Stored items
· · · · · · ·

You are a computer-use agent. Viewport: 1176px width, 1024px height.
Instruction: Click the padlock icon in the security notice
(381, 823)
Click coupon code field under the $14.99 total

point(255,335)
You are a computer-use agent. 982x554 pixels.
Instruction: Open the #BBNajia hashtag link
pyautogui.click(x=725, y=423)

· · · · · · ·

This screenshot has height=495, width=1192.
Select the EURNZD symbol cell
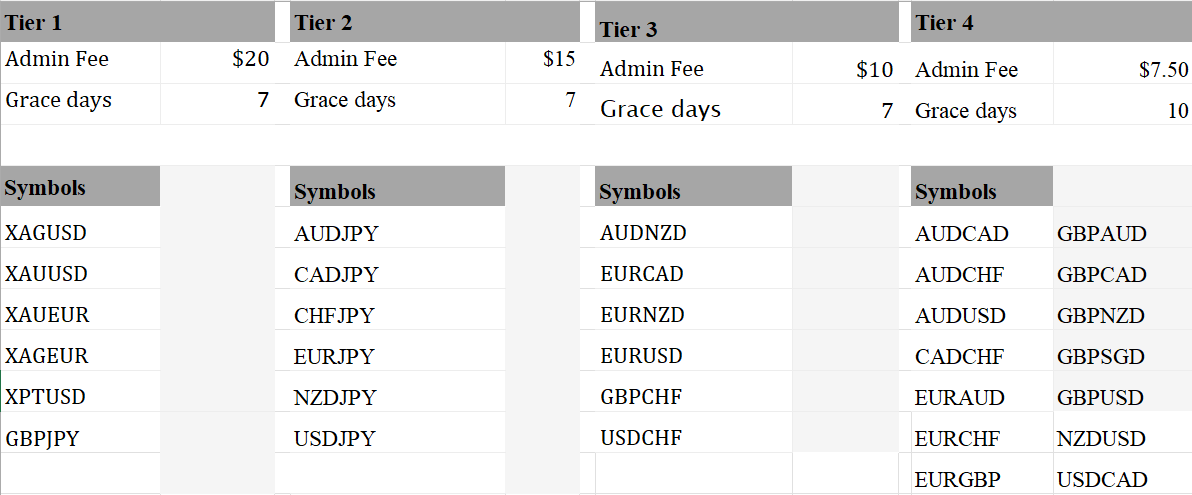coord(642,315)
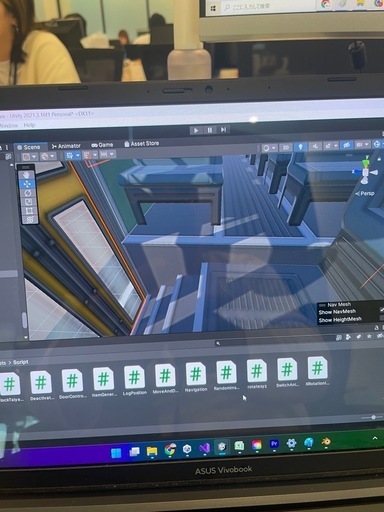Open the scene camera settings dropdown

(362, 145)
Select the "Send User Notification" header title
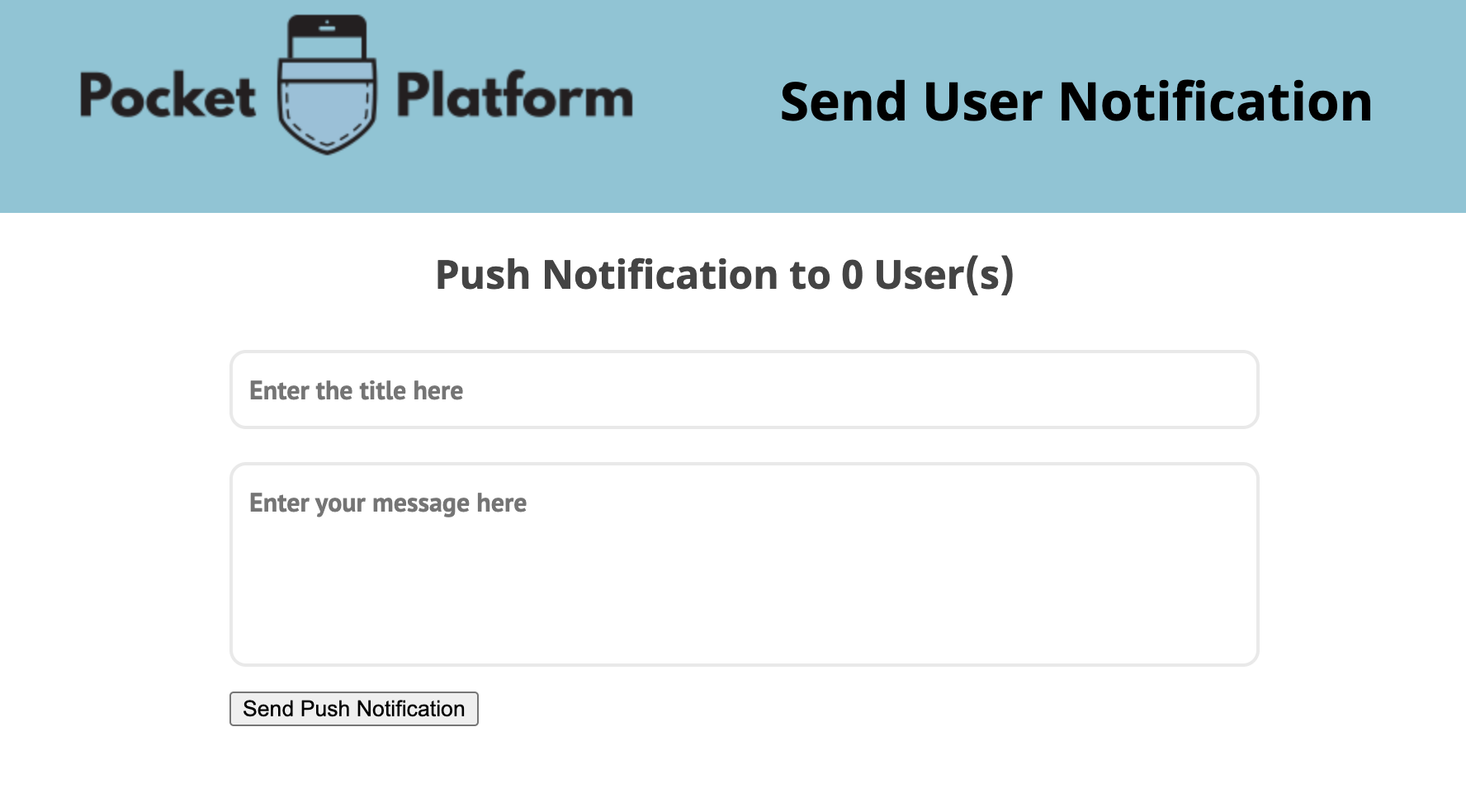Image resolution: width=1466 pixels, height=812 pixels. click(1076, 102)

· · · · · · ·

WHAT IS EXPECTED:
Check each line of the records for the word "computer", and show the lines that contain it.

OUTPUT:
You are a computer-use agent. Viewport: 1176px width, 1024px height.
You are a computer-use agent. 982x554 pixels.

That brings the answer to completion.